What is the difference between comprehensive and targeted sanctions?
Comprehensive sanctions prohibit virtually all dealings with a country, region, or its government, subject to humanitarian and specific licensed exceptions. Targeted sanctions block dealings only with named individuals, entities, or sectors of an economy (such as the Russian financial-services or military-industrial sectors), while permitting other commerce. Most modern OFAC programs are targeted. Comprehensive programs are reserved for the most severe foreign-policy and national-security concerns.
Does the 50 Percent Rule apply to country sanctions?
The 50 Percent Rule technically applies to SDN list entities, not directly to country sanctions. However, the practical effect is similar. An entity that is 50 percent or more owned by the Government of Cuba, or by an SDN linked to a sanctioned country, is itself blocked even if not separately listed.

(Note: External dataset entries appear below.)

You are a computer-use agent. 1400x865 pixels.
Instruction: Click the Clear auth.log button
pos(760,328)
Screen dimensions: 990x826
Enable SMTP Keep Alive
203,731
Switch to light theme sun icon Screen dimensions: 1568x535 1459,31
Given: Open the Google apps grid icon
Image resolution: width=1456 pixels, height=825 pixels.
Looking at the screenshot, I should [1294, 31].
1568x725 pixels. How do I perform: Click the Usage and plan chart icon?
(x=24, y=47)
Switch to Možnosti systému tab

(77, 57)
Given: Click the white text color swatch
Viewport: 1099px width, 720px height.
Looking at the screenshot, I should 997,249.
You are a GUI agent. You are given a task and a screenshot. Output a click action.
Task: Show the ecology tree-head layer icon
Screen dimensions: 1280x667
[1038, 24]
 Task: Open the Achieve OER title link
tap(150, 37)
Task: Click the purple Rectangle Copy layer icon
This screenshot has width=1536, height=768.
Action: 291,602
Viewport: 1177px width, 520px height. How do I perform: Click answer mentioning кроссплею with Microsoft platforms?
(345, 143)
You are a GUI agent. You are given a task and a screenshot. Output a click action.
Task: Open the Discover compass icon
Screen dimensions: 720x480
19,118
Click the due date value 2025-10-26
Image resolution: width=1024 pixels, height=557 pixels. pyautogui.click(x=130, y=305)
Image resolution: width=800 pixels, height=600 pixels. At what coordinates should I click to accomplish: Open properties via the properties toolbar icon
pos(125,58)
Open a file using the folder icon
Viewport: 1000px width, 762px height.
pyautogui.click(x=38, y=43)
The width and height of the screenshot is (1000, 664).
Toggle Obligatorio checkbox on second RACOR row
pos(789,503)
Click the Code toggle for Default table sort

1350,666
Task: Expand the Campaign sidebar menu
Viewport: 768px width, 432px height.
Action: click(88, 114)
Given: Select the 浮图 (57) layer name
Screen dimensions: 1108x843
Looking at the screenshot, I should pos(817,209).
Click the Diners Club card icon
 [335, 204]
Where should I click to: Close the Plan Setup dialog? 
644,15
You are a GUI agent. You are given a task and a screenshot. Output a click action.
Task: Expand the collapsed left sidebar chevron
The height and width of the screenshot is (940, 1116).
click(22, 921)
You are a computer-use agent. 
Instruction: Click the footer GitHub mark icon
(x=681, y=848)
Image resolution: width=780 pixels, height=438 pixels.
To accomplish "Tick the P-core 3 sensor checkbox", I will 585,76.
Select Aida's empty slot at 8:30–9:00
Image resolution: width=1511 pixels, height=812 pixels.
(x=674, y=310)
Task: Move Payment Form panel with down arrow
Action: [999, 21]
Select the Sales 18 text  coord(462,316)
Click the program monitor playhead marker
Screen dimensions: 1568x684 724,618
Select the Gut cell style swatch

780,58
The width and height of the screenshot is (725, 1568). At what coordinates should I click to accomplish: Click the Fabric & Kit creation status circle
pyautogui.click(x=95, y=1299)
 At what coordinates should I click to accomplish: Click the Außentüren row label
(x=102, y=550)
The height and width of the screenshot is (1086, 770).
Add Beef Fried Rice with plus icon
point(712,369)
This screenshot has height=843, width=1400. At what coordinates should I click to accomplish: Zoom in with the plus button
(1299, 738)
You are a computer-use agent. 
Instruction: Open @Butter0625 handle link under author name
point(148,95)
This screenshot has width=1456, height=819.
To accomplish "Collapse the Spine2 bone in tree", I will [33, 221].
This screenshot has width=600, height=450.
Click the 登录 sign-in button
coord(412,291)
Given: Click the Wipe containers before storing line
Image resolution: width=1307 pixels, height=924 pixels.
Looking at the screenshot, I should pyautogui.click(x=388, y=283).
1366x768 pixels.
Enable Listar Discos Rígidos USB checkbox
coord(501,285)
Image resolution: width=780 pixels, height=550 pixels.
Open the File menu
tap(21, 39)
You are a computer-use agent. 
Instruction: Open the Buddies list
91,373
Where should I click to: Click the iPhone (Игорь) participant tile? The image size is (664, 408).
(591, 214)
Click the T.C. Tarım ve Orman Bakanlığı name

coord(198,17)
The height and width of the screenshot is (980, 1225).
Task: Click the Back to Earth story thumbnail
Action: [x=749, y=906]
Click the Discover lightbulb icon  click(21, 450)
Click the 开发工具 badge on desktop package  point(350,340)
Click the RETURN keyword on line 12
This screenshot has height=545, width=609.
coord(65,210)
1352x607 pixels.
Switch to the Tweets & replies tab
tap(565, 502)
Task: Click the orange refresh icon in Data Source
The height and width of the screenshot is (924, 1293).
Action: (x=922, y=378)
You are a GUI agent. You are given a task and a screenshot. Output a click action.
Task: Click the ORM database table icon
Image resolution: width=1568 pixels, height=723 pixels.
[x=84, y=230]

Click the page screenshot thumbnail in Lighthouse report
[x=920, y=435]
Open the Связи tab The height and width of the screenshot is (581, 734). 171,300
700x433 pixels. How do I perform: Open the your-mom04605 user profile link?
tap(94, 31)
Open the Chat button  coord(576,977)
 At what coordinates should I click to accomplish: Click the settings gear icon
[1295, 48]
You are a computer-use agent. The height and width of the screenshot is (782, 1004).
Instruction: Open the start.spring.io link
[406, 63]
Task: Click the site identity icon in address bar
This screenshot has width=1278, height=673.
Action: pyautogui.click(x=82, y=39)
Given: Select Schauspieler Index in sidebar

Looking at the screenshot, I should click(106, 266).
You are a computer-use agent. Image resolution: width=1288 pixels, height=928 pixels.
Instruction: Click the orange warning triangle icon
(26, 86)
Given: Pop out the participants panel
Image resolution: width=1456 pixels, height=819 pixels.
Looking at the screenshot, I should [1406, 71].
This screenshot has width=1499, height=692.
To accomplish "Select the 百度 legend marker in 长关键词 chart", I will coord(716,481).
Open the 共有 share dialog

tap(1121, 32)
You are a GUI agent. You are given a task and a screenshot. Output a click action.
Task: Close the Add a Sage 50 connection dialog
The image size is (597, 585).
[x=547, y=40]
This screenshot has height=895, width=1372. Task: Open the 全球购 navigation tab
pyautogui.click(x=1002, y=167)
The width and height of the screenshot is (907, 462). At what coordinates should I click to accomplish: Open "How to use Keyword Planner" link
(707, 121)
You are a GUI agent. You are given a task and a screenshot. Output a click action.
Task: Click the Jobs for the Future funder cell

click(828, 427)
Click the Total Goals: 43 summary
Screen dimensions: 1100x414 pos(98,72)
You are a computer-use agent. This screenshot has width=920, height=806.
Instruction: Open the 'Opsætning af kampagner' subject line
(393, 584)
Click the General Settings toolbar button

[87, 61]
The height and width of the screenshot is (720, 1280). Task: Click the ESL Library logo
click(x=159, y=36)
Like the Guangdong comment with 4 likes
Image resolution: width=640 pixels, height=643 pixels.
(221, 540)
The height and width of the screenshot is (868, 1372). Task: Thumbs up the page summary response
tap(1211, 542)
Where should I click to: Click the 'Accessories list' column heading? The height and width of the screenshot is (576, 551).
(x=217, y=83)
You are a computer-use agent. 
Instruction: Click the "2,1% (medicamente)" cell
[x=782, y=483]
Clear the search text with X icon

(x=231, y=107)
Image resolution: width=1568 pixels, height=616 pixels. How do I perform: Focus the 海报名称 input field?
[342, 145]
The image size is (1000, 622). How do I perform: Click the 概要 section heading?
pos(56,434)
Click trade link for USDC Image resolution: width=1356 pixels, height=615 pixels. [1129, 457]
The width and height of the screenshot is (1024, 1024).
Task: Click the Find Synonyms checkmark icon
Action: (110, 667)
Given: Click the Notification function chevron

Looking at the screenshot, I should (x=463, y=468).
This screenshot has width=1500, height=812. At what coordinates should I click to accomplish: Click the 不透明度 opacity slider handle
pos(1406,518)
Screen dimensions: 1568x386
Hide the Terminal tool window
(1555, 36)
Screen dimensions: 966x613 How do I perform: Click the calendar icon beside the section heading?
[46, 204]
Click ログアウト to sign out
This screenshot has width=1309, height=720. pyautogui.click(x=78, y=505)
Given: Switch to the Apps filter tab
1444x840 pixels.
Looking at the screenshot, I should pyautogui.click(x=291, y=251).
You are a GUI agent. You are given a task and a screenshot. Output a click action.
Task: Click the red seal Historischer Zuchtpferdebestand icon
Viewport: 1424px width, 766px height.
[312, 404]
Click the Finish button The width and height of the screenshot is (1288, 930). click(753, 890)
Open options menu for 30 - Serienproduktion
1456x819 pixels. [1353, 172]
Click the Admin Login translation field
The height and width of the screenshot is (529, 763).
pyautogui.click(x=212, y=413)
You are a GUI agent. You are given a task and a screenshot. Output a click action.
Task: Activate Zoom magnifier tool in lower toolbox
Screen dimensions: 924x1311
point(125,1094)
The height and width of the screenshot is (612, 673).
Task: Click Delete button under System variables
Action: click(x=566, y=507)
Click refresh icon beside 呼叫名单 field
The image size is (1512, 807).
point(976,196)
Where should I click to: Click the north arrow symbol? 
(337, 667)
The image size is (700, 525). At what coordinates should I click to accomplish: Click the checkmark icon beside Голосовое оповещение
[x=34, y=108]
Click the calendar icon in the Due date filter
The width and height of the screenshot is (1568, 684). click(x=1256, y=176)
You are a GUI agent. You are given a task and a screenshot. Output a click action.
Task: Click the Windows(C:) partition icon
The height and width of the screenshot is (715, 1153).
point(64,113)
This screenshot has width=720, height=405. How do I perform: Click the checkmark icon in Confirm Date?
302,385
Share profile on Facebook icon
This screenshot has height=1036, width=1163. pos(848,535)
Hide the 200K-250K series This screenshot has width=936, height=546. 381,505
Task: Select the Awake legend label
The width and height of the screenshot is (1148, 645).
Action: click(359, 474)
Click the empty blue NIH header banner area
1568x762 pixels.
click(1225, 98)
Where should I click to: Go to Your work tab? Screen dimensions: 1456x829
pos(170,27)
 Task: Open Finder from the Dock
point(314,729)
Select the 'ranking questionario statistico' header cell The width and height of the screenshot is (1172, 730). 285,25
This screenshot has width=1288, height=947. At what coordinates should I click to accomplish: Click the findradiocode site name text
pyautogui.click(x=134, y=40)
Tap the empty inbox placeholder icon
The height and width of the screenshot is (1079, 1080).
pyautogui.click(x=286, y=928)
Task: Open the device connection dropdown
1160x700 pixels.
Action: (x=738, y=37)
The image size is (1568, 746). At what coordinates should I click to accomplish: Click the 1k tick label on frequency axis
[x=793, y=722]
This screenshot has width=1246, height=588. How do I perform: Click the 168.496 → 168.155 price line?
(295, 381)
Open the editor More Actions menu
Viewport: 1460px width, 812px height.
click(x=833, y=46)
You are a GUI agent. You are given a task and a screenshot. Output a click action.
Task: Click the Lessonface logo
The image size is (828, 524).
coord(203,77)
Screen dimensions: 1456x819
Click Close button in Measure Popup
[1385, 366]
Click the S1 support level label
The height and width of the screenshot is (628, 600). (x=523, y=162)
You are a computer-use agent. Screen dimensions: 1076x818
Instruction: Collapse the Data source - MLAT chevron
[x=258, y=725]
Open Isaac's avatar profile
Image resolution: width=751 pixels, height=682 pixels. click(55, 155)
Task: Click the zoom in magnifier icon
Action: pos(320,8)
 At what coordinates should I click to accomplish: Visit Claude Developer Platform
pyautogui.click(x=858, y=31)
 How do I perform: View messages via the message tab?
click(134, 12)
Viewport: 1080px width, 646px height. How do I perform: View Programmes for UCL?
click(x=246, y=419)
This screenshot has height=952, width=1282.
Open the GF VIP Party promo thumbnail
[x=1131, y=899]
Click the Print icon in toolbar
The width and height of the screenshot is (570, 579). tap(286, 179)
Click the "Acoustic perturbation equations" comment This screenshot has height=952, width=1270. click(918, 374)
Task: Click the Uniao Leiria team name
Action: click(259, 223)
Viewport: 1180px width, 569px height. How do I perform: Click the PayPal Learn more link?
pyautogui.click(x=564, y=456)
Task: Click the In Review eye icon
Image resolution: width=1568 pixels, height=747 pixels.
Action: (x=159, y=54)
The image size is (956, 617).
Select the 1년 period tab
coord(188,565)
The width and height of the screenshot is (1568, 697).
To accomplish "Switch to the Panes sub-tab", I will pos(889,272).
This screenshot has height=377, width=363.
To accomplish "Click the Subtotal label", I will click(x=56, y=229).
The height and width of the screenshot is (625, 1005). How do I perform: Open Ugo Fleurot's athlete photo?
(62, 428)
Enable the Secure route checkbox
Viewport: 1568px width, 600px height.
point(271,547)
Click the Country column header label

Comprehensive country sanctions also reach the government of the country, its agencies, and entities owned or controlled by that government.
What are secondary sanctions?
Secondary sanctions are sanctions that target non-US persons for engaging in certain transactions with primary-sanctioned jurisdictions or persons. They impose consequences (typically denial of access to the US financial system or the US market) on non-US persons even when no US person is involved in the underlying transaction. Iran, North Korea, and Russia programs include significant secondary-sanctions exposure for foreign financial institutions and other non-US actors.
Can a US person ever pay a contractor in a sanctioned country?
Almost never. Under comprehensive sanctions, a US person cannot provide services to or receive services from a person in the sanctioned jurisdiction without a specific OFAC license. There are narrow general licenses for humanitarian-aid workers, some news organizations, and similar narrow categories. There is no general license for paying a software developer in Iran or a designer in North Korea. Doing so is a violation regardless of intent.